Serge nodded and pocketed cuff links. “And the six houses before this when you weren't around. After the parking-garage mishap, I called Steve at home.”

“You had his number?”

“No, I was calling him through his bedroom window,” said Serge. “I promised no bedroom windows, but he wasn't answering the phone. And I'm standing there in the bushes saying I think his phone is broken, and his wife turned out to be a real screamer, and he motions for me to meet him at the front door. I finally see his face in half-decent light from the street, and I'm like, ‘Jesus, that's one big-ass bandage over your stitches. Couldn't the doctors have used anything smaller that doesn't tell everyone you faint for no reason?' . . . And he begs me to leave him alone, and to call his office in the morning. Of course I do, and his secretary explains this job about cleaning up after the dead and gives me an address, and then a few days later, a check from the real-estate agent arrives at the same address. Since then, whenever I need some extra cash, I just call Steve's office, and the secretary immediately gives me another address. It's almost as if she has a list taped to her phone. Steve's polite like that, respecting my time . . .”

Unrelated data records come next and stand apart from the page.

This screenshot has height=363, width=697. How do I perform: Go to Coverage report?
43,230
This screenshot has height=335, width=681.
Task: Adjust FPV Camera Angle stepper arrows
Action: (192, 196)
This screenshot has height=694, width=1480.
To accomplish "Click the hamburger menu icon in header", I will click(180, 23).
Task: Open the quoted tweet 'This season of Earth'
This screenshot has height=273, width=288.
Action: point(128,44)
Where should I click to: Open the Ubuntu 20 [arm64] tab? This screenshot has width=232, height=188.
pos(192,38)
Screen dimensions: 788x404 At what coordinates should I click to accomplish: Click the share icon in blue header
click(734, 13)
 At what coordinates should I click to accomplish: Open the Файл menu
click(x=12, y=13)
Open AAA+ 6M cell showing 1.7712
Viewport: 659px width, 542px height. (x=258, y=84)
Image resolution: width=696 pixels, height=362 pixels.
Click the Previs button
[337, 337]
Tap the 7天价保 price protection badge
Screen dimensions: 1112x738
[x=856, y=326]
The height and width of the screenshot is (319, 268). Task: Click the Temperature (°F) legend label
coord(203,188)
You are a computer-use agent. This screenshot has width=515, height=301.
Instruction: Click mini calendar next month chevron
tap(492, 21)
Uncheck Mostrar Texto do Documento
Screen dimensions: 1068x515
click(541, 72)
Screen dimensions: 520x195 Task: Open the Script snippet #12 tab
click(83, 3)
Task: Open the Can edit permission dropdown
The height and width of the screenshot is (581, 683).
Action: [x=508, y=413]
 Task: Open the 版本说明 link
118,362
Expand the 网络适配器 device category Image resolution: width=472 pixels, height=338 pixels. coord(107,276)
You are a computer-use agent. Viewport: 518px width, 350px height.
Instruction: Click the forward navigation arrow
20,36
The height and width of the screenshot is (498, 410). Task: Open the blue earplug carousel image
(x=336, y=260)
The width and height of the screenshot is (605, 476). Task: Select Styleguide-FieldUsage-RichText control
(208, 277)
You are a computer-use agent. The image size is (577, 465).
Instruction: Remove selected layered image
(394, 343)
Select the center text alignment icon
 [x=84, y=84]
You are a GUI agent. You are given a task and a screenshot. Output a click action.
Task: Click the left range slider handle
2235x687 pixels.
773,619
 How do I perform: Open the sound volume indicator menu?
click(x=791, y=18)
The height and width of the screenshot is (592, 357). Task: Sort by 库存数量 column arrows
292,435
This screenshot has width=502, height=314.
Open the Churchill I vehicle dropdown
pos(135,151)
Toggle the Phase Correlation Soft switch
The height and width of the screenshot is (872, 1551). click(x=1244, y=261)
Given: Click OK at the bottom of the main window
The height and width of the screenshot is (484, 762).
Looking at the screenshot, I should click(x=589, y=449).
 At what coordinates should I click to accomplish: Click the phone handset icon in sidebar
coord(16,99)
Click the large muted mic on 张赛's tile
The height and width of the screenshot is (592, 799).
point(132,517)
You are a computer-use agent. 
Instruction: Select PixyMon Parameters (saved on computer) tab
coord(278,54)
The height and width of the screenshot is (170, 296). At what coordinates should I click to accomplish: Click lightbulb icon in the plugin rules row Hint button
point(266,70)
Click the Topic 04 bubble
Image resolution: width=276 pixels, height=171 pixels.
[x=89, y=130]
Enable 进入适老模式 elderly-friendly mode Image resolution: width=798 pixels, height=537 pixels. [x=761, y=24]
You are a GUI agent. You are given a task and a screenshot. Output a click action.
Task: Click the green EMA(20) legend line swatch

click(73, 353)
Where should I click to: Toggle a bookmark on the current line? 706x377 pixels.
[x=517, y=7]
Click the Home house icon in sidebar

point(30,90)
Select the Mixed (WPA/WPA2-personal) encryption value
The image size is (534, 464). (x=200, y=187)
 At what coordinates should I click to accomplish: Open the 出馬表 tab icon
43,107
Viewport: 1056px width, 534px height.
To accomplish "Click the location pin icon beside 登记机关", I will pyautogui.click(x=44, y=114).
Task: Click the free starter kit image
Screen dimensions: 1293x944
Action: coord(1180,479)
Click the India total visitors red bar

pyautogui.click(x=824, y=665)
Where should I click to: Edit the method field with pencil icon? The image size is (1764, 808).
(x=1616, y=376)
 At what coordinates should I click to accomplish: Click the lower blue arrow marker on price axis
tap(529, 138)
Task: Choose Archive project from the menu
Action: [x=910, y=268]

Banging and whimpering from the closet.

“Serge,” said Coleman. “The ATM guy . . .”

“He'll get tired of doing that.”

Coleman herded dust bunnies on the floor. “But where'd you learn how to do this job?”

“What's to know?” Serge shrugged. “I don't even think they care how well I perform, because once I did a really crappy job. Showed up for an hour but got distracted by Fantasy Fest in Key West and didn't come back for three weeks, and when I finally remembered, I went to the real-estate agent's office to apologize, but her secretary says she's not in, and then I see some woman running out the back door and speeding away in a car. And the secretary suddenly hands me a check, full payment.”

“That's weird,” said Coleman, staring at the banging closet.

“Steve must have talked to that agent about me,” said Serge. “Put the ol' probate boot down on her neck: ‘You want to keep riding this gravy train? Don't fuck with my people.' ”

“Wow,” said Coleman. “Steve must really like you.”

Serge nodded again. “It's great having a probate attorney as a friend. They're very loyal.”